** start Exercise data **
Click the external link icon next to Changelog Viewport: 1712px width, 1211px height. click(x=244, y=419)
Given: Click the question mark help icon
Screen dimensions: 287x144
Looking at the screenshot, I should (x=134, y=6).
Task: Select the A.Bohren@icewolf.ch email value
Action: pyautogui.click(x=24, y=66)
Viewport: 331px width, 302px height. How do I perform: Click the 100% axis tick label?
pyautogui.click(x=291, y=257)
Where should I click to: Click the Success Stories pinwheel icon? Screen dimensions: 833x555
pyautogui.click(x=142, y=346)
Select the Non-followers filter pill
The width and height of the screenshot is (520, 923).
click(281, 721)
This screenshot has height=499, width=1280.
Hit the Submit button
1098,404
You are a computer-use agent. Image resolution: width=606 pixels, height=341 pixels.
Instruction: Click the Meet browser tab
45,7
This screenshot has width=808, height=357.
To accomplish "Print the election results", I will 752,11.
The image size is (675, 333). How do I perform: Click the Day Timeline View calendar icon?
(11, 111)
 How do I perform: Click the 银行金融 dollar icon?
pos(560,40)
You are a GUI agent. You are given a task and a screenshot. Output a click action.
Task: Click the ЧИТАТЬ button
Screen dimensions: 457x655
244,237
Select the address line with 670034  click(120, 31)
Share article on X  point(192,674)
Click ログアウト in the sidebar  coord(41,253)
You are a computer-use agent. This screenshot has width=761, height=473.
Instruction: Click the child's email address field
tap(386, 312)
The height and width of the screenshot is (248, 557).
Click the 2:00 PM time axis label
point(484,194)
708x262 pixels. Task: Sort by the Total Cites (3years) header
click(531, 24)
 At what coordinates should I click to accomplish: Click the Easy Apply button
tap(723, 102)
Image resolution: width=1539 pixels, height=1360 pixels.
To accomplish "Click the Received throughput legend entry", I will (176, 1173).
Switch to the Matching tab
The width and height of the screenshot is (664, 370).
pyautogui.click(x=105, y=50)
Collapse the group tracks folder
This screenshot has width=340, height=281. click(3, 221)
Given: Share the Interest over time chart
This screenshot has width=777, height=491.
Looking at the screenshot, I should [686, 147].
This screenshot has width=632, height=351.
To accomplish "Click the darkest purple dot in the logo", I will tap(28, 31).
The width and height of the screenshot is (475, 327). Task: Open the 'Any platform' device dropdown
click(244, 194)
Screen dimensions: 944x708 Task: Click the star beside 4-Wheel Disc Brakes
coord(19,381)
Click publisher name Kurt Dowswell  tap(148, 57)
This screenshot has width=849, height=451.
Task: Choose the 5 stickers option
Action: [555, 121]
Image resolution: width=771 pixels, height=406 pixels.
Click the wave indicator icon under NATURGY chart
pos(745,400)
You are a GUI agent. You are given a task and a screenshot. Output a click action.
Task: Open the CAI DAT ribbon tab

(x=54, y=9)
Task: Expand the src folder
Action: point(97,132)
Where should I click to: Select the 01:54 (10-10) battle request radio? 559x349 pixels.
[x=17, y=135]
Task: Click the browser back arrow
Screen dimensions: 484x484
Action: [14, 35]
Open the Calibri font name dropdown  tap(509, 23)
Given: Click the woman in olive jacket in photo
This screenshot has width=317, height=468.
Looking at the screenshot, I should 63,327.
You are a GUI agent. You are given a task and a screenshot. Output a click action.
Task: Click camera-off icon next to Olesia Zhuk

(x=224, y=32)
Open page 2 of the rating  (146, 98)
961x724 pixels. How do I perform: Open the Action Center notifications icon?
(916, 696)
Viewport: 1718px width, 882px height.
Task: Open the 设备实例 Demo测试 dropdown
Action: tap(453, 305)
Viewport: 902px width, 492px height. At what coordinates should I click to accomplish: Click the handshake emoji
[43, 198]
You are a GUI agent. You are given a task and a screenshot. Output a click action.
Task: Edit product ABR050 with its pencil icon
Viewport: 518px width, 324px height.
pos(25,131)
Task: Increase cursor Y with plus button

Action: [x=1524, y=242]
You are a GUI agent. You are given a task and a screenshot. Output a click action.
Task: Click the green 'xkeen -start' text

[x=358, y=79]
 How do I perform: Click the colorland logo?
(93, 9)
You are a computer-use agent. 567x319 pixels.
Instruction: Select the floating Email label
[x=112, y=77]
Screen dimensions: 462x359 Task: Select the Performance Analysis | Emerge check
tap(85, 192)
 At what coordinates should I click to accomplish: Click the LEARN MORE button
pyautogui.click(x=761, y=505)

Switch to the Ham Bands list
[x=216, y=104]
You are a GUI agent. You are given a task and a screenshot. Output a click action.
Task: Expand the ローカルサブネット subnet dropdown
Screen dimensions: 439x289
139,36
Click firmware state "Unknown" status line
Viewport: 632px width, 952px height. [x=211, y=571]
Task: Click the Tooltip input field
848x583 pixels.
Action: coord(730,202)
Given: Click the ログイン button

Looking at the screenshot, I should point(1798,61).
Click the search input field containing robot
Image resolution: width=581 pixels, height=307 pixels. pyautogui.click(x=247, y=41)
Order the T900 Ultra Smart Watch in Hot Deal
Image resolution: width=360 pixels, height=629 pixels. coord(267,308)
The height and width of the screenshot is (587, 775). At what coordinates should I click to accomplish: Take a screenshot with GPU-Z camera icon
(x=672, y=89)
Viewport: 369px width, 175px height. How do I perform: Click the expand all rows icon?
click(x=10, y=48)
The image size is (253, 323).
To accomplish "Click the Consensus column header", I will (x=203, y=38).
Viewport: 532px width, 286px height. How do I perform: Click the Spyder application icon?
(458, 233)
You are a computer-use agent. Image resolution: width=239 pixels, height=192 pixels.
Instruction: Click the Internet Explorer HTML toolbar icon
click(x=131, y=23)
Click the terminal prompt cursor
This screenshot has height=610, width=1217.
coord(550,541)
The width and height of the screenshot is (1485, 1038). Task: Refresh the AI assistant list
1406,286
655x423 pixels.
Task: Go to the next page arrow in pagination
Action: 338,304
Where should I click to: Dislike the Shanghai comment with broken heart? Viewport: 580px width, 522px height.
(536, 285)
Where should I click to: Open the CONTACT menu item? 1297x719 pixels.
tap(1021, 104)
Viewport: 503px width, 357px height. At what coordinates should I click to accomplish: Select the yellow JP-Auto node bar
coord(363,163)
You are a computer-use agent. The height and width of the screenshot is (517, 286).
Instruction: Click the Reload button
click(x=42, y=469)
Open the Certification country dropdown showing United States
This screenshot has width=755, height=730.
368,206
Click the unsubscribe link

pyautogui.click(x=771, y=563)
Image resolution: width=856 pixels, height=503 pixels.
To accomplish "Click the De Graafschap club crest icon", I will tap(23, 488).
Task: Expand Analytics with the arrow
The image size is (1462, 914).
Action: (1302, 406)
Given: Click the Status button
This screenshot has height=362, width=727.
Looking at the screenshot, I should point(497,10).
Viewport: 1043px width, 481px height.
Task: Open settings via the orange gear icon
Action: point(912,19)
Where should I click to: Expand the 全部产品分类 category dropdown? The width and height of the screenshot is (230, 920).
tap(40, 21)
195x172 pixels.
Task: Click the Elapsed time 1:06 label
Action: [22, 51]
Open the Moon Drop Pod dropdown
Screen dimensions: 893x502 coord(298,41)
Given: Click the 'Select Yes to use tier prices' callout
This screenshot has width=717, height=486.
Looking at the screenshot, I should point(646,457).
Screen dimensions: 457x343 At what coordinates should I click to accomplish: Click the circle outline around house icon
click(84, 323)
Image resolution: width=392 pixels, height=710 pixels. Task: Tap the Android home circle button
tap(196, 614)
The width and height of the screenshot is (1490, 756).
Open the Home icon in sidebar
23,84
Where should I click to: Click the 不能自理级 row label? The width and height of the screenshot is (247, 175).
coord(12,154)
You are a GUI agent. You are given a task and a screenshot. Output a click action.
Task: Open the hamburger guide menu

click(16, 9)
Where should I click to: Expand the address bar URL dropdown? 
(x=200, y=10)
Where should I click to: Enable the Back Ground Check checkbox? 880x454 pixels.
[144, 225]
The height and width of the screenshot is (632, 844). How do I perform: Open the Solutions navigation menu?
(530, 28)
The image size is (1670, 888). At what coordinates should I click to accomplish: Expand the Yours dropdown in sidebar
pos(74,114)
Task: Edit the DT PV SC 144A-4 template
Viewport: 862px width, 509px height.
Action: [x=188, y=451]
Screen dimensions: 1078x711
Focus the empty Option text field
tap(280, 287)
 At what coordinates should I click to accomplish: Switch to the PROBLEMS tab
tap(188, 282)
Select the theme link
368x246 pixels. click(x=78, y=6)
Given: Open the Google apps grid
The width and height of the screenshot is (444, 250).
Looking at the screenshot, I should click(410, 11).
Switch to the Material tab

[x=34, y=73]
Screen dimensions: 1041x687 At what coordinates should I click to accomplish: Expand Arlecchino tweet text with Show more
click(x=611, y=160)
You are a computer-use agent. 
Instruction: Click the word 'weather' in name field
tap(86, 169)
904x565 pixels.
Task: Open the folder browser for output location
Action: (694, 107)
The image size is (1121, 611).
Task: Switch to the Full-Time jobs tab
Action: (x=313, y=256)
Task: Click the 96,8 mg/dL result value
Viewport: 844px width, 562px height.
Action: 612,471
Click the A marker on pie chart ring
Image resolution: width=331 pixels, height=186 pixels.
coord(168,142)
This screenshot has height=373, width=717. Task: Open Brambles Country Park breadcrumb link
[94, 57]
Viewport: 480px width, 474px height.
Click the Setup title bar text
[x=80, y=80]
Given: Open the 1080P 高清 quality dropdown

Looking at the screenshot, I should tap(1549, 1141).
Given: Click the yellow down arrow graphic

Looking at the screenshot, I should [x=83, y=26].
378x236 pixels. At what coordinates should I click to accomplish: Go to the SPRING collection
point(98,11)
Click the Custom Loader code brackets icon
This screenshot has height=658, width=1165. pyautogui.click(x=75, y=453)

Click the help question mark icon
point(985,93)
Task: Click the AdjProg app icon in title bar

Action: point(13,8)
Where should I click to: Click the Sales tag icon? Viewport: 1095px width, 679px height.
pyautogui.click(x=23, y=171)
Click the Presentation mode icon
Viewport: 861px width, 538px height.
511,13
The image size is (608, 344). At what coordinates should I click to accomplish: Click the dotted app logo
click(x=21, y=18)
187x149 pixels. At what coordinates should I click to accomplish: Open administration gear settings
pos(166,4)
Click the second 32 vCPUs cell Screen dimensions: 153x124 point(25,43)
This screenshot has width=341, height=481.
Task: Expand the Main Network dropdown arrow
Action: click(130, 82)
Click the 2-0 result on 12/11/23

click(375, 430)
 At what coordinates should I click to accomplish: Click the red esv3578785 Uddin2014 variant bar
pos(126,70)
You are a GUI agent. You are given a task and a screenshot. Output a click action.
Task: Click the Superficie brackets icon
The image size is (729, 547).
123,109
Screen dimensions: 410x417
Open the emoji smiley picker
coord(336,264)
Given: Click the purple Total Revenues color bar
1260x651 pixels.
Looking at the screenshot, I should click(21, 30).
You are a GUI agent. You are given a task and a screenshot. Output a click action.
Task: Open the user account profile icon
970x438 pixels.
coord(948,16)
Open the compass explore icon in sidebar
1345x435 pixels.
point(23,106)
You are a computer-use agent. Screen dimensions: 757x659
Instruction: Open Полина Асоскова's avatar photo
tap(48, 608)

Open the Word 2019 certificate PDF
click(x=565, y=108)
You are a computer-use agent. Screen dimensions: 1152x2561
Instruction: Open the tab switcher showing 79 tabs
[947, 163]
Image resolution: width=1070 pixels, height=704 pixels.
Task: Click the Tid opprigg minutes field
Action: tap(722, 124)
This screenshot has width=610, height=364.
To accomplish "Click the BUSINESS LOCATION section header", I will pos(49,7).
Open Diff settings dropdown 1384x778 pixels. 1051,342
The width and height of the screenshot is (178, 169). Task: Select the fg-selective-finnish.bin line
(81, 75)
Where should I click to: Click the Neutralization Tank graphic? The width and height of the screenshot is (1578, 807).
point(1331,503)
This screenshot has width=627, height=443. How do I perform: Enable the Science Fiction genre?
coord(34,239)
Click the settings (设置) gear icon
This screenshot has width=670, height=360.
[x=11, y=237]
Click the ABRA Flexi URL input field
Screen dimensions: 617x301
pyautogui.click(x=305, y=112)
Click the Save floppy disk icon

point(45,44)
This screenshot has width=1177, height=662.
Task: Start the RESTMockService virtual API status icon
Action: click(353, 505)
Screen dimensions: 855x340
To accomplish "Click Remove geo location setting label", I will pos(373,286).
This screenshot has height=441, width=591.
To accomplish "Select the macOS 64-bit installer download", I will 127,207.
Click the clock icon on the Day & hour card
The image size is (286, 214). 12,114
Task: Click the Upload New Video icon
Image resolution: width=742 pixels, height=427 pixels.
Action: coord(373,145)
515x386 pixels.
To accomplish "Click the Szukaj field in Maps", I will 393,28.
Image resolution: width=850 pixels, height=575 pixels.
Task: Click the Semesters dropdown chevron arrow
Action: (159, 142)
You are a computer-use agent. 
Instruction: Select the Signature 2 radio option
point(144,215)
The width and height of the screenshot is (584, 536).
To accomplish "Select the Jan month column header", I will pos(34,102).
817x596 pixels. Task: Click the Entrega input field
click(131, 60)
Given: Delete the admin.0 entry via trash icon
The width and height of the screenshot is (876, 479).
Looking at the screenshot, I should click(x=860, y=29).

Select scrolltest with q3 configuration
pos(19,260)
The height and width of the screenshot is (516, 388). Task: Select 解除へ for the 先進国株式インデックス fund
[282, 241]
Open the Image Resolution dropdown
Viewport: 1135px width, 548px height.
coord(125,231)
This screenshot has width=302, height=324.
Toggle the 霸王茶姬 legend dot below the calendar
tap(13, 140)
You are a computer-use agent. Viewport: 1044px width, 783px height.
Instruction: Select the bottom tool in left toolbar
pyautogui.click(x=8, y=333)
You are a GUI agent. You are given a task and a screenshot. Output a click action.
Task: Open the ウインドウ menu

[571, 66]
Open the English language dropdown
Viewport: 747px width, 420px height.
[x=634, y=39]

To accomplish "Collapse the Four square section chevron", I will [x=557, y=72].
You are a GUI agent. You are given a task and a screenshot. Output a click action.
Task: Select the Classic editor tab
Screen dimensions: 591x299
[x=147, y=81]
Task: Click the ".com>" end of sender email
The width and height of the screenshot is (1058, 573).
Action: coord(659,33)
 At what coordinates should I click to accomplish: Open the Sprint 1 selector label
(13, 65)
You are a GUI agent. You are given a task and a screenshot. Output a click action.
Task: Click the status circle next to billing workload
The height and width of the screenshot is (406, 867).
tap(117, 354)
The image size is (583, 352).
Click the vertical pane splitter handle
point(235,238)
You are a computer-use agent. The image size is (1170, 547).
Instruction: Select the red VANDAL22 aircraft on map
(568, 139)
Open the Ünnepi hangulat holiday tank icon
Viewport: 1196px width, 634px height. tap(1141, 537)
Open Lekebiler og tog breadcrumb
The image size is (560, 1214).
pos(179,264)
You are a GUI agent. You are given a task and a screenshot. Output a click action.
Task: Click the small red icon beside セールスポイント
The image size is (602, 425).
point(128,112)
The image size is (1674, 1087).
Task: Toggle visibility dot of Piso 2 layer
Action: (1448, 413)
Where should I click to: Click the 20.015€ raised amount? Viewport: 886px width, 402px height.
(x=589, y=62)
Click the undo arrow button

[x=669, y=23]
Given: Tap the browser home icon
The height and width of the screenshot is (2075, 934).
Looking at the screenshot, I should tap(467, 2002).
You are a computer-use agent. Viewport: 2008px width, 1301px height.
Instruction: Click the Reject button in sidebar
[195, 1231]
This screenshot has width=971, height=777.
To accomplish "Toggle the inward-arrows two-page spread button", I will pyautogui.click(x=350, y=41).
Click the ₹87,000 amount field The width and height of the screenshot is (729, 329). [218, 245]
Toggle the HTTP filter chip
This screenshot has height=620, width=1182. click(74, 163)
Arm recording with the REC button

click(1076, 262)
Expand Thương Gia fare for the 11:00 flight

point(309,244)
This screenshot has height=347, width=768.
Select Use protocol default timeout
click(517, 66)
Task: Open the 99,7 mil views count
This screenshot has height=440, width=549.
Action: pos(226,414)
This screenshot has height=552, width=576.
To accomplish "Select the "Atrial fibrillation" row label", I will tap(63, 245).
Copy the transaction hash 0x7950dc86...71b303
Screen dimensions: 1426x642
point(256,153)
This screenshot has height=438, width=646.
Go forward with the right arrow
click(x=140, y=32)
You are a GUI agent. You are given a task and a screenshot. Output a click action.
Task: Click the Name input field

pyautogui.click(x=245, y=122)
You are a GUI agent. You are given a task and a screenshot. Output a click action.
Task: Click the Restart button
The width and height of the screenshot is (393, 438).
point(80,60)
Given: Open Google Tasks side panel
** end Exercise data **
Work required. Copy out the records above word for word, beginning at the line that contains "Screen dimensions: 457x343" and stopping after the line that contains "368x246 pixels. click(x=78, y=6)".

The solution.
Screen dimensions: 457x343 At what coordinates should I click to accomplish: Click the circle outline around house icon
click(84, 323)
Image resolution: width=392 pixels, height=710 pixels. Task: Tap the Android home circle button
tap(196, 614)
The width and height of the screenshot is (1490, 756).
Open the Home icon in sidebar
23,84
Where should I click to: Click the 不能自理级 row label? The width and height of the screenshot is (247, 175).
coord(12,154)
You are a GUI agent. You are given a task and a screenshot. Output a click action.
Task: Open the hamburger guide menu

click(16, 9)
Where should I click to: Expand the address bar URL dropdown? 
(x=200, y=10)
Where should I click to: Enable the Back Ground Check checkbox? 880x454 pixels.
[144, 225]
The height and width of the screenshot is (632, 844). How do I perform: Open the Solutions navigation menu?
(530, 28)
The image size is (1670, 888). At what coordinates should I click to accomplish: Expand the Yours dropdown in sidebar
pos(74,114)
Task: Edit the DT PV SC 144A-4 template
Viewport: 862px width, 509px height.
Action: [x=188, y=451]
Screen dimensions: 1078x711
Focus the empty Option text field
tap(280, 287)
 At what coordinates should I click to accomplish: Switch to the PROBLEMS tab
tap(188, 282)
Select the theme link
368x246 pixels. click(x=78, y=6)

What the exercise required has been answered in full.